Vacuum fluctuations are the spontaneous and temporary appearance of particles and antiparticles in empty space. They are a manifestation of the uncertainty principle in quantum mechanics.

How do vacuum fluctuations relate to the Big Bang Theory?

Vacuum fluctuations are believed to have played a significant role in the early stages of the Big Bang. They may have contributed to the rapid expansion of the universe and the creation of matter and antimatter particles.

Do vacuum fluctuations have any implications for the validity of the Big Bang Theory?

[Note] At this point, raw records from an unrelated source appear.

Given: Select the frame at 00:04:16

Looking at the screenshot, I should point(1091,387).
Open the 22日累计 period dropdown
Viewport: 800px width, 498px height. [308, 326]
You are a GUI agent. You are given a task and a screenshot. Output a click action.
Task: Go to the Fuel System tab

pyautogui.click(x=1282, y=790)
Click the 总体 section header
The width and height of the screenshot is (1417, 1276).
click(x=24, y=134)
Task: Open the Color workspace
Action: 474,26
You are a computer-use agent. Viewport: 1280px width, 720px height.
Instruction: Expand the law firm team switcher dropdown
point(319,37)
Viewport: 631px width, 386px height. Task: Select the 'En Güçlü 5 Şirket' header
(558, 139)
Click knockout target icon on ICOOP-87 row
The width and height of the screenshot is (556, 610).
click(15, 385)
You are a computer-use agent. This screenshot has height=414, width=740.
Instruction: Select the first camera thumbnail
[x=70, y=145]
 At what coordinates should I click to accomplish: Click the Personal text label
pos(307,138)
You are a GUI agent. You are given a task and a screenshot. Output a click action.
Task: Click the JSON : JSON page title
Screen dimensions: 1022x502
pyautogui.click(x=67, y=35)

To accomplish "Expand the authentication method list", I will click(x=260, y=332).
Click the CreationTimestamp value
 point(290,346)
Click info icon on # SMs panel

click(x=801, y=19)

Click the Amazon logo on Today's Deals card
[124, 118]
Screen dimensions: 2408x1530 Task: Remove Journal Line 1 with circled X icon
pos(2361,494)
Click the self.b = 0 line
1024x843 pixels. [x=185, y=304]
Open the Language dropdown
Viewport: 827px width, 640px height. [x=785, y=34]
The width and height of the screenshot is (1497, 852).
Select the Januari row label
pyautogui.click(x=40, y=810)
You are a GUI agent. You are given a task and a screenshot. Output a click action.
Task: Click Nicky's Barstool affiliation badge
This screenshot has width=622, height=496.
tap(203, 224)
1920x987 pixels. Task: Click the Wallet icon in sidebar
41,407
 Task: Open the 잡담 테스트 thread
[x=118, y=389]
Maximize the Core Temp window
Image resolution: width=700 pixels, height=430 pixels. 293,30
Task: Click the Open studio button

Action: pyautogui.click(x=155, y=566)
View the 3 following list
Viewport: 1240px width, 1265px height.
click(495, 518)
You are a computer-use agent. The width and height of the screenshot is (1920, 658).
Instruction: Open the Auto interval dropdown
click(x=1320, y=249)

No, vacuum fluctuations do not challenge the validity of the Big Bang Theory. In fact, they provide a possible explanation for some of the phenomena observed in the early universe.

Can vacuum fluctuations be observed or measured?

Yes, vacuum fluctuations have been observed and measured through experiments such as the Casimir effect. However, their effects are very small and can only be observed at the quantum level.

Are there any current research or theories about the role of vacuum fluctuations in the Big Bang?

Yes, there is ongoing research and various theories about the role of vacuum fluctuations in the Big Bang. Some theories suggest that vacuum fluctuations may have been responsible for the initial singularity that led to the Big Bang, while others propose that they may have contributed to the inflationary period of the universe. Further research is needed to fully understand the implications of vacuum fluctuations for the Big Bang Theory.